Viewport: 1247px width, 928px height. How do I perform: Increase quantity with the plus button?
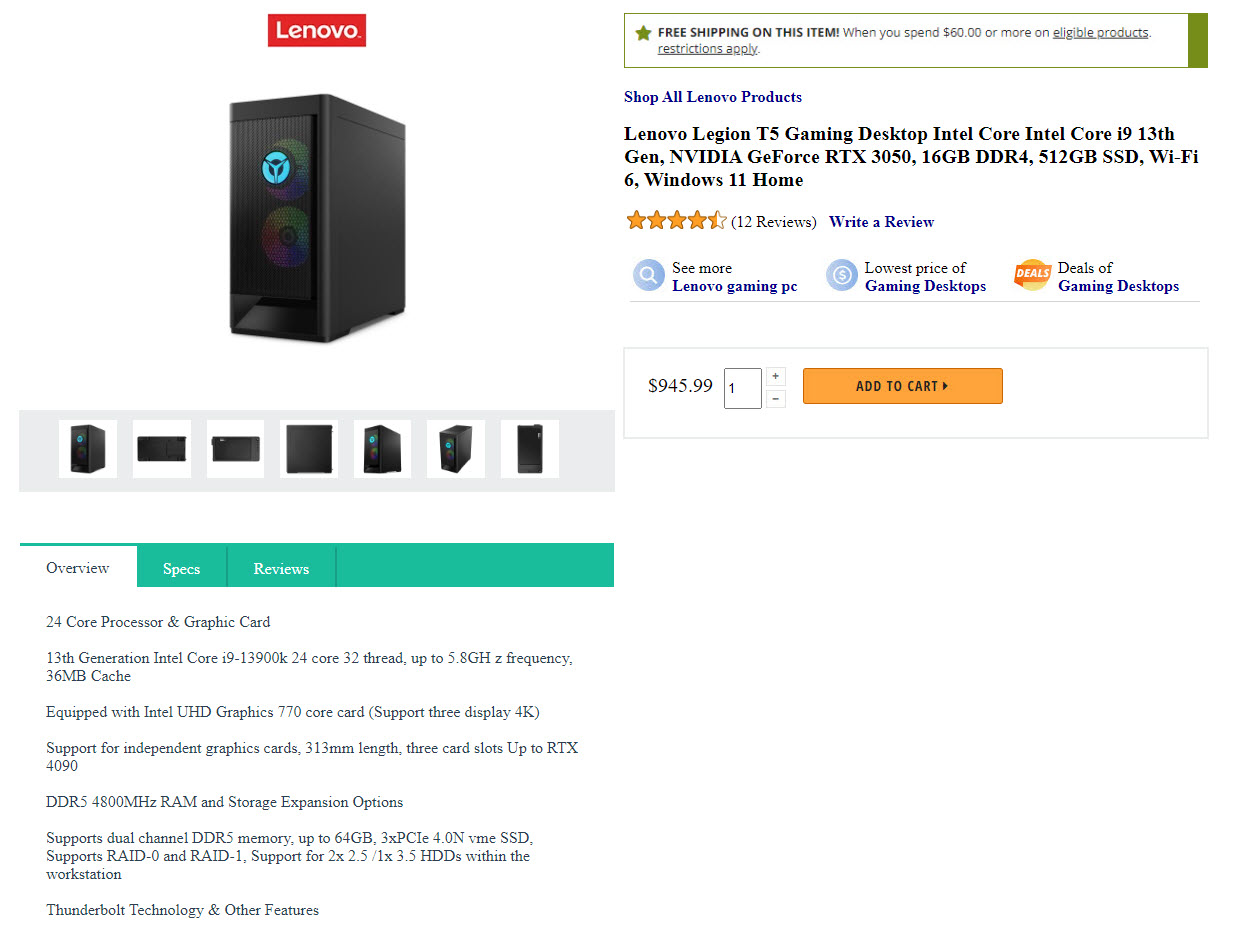[777, 377]
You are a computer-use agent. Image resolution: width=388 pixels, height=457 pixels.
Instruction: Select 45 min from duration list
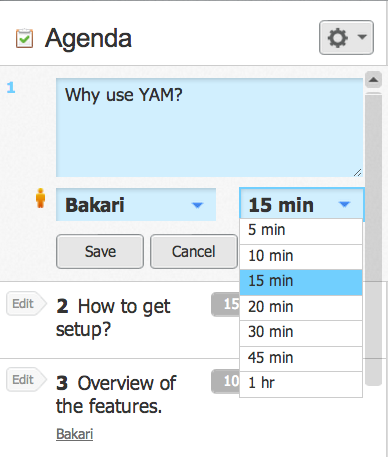coord(301,359)
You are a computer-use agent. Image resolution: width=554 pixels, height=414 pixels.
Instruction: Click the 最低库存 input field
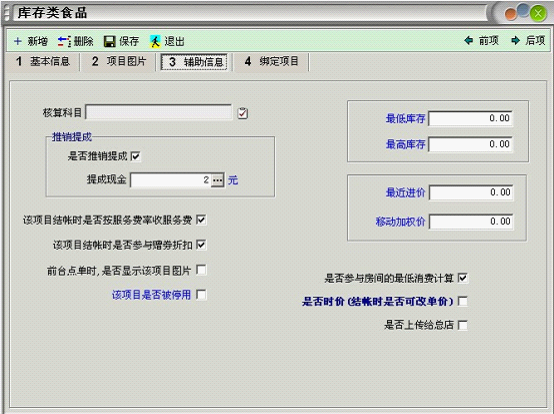(470, 118)
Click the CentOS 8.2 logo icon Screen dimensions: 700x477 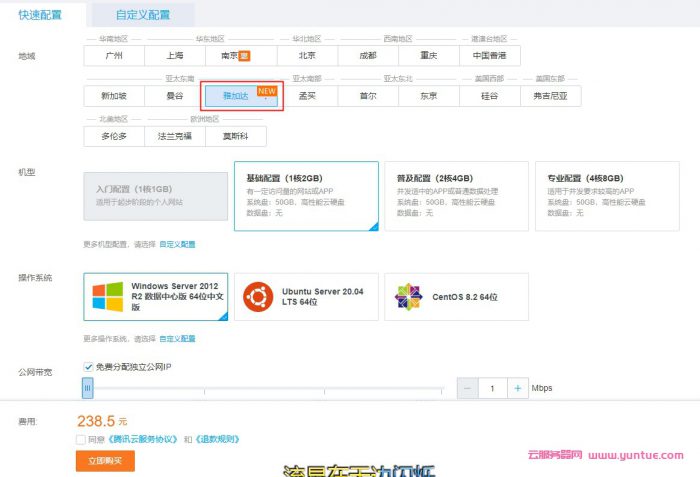coord(408,296)
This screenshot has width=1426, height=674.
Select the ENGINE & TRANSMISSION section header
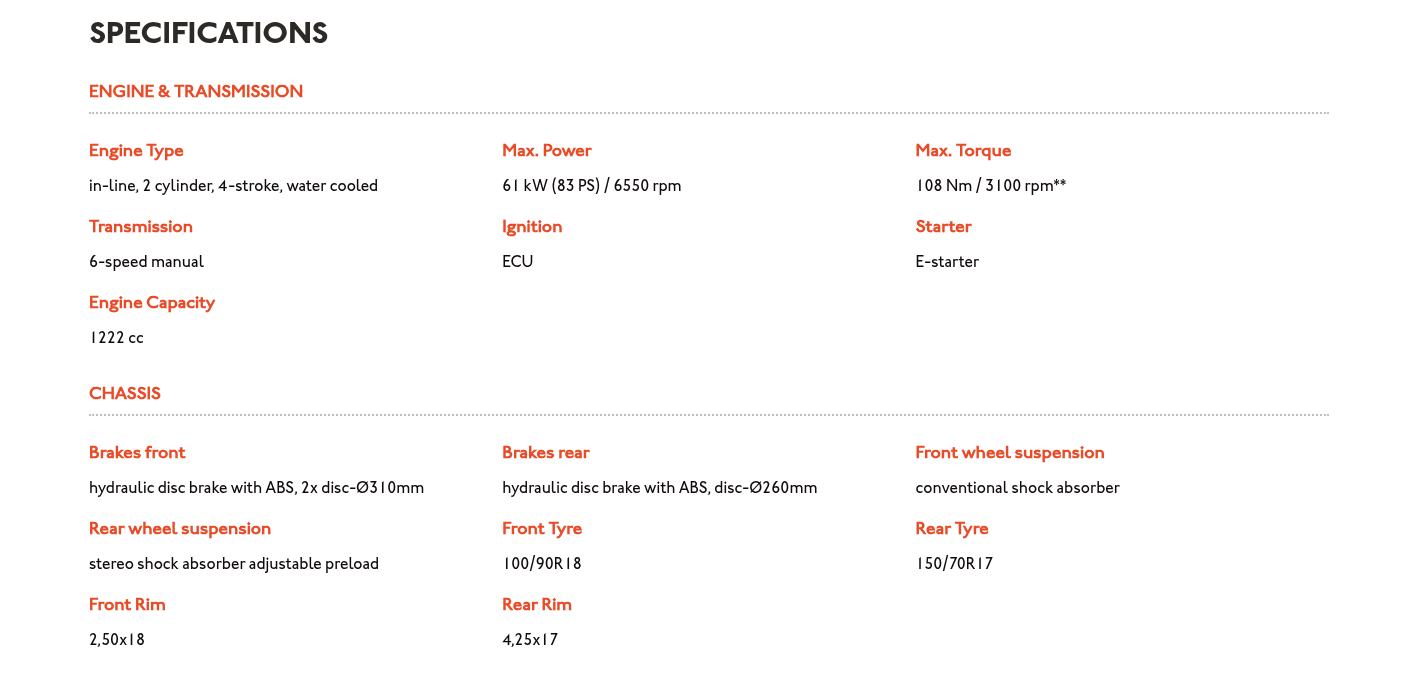click(x=196, y=92)
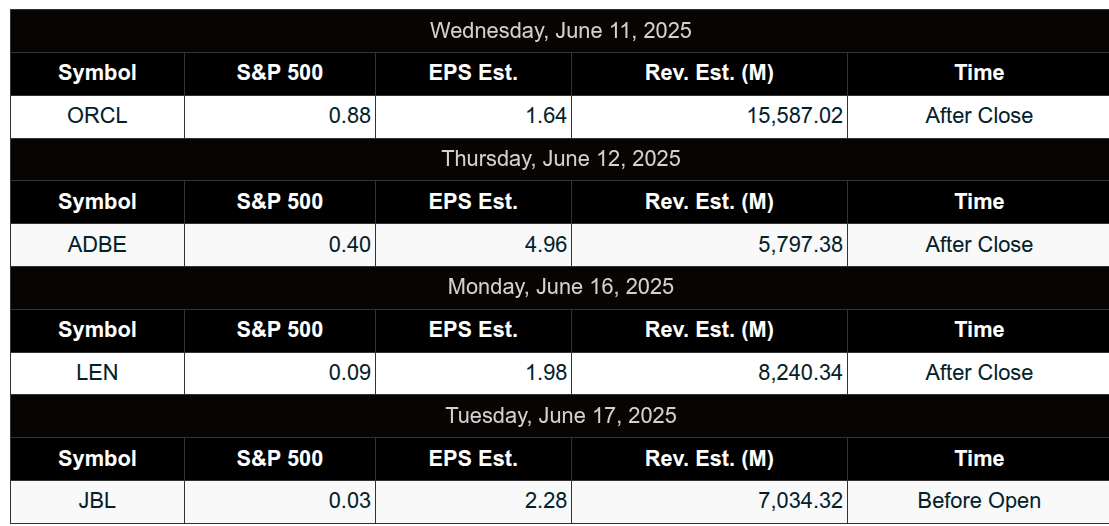The image size is (1109, 526).
Task: Click the Time column header under June 17
Action: point(979,458)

━━━━━━━━

- What you need to do -
Only the count, no other text: how many lines in the listing above hold "resolution"?

- Exercise response -
2